§ Quoted passage:
──────

Tag Archives: romantic suspense

Anne Stuart – “Fire And Ice”

10 Jul


In the wake of a failed love affair, brainy beauty Jilly Lovitz takes off for Tokyo. She’s expecting to cry on her sister Summer’s shoulder, then spend a couple months blowing off steam in Japan. Instead, she’s snatched away on the back of a motorcycle, narrowly avoiding a grisly execution attempt meant for her sister and brother-in-law.

Her rescuer is Reno, the Committee’s most unpredictable agent. They’d met once before and the attraction was odd– tattooed Yakuza punk meets leggy California egghead–but electric. Now Reno and Jilly are pawns in a deadly tangle of assassination attempts, kidnappings and prisoner swaps that could put their steamy partnership on ice.

Fire and Ice is the fifth book in the “Ice” series and it’s the story of Jilly and Reno. They met for the first time about two years (I think) before the start of Ice and Fire in Ice Blue, the story of Jilly’s sister Summer and Reno’s cousin Takashi. It was just a short meeting, more a glimpse, but they were both equally fascinated by each other, as unlikely as that seemed based on their outward appearance and their differences in background. Then Reno also was present in Ice Storm, the story before this one, and Fire and Ice starts where Ice Storm ends: with someone after the agents of the Committee. And that’s why Takashi and Summer are not where Jilly expects them to be when she drops by for an unscheduled visit* and why it’s up to Reno to see that nothing happens to Jilly.

I thought Fire and Ice could be interesting with the pairing of the carefree, no rules apply Reno and the brainy, unsure of her appeal Jilly. And it worked for some time for me. But not enough to make me not realize that Fire and Ice is basically a damsel-in-distress story. That’s what keeps the story together because otherwise, the plot is all over the place. First Jilly and Reno run from someone who works against the Committee, then there’s trouble within the organization of Reno’s grandpa, and then there is last part that happens in the US and that feels like it’s an afterthought to make the story longer based on a rather flimsy connection to what happened before. Hmm.

Sidenote: Jilly is supposed to be incredible brainy but other than telling that it is so, there was no evidence of it. This is no dig at the damsel-in-distress slant of the story: Jilly’s clearly out of her depth in nearly all situations and besides the kind of smarts needed there is a different kind of smarts than she’s supposed to have I think, so I didn’t mind that most of the time. I just would have preferred more than the mere mentioning of degrees or field of studies to show that Jilly is indeed an egghead (especially because there are times she could have acted a bit smarter; see below).

As for the romance, amidst all that running, Jilly and Reno are afraid to admit they are attracted to each other. Jilly thinks she’s unattractive – tall for a woman and a kind of recluse thanks to her being so smart she always was years ahead in school compared to kids her age. Reno is a firm believer in “sex, not love” and fears Jilly is different and not just because of the dire warning from his cousin, the husband of Jilly’s sister, to stay the hell away from Jilly. And even if Reno respects nothing, he at least respects family. Which means his cold behavior feeds Jilly’s insecurities about herself even more. Much angst ensues.

But yes, amidst all that running, Jilly and Reno fall in love. At least the novel’s end says so. I have to admit, I don’t know why. As I said, I enjoyed their “romance” (and the angst) in the beginning but no matter how much they worried about the futility of their attraction, it didn’t show me when or why their fascination with their differences turned into love so uhm…at the end of the novel, Jilly and Reno’s romance still only was a strong fascination with each other’s differences in my eyes.

──────

§ Data extract:

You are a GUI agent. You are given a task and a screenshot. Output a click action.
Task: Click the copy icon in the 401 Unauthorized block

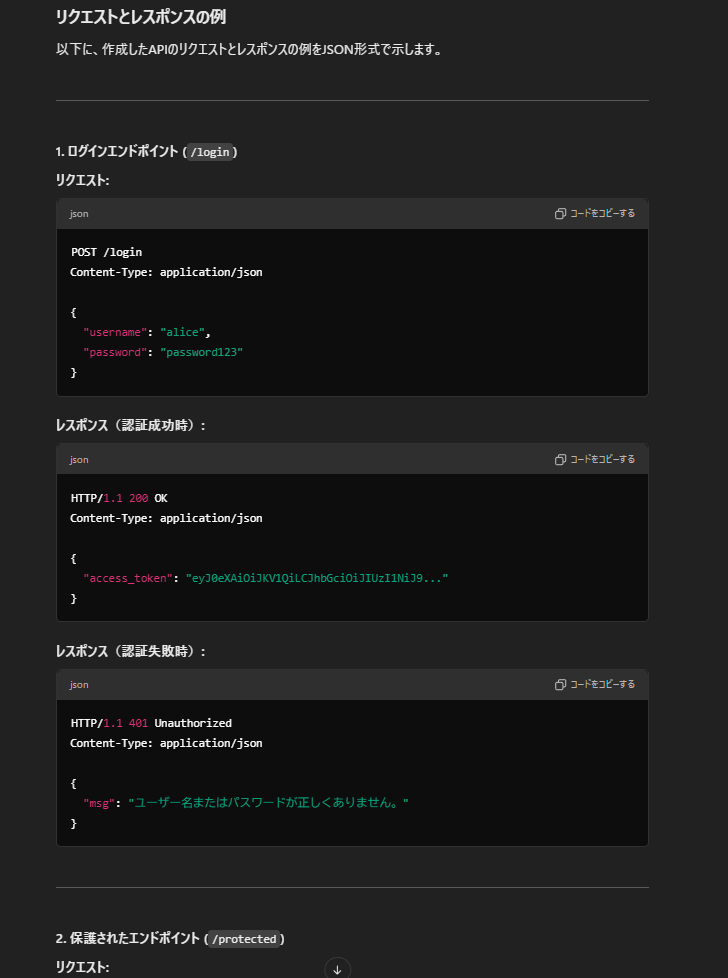(561, 685)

──────

§ Tasks:
1 - Reproduce the Fire and Ice review word for word, starting at "Anne Stuart –" and stopping after "sister and brother-in-law.".
2 - According to the Fire and Ice review, what is the book's position in the "Ice" series?

§ Solutions to the exercise:
1 -
Anne Stuart – “Fire And Ice”

10 Jul


In the wake of a failed love affair, brainy beauty Jilly Lovitz takes off for Tokyo. She’s expecting to cry on her sister Summer’s shoulder, then spend a couple months blowing off steam in Japan. Instead, she’s snatched away on the back of a motorcycle, narrowly avoiding a grisly execution attempt meant for her sister and brother-in-law.

2 - It is the fifth book in the series.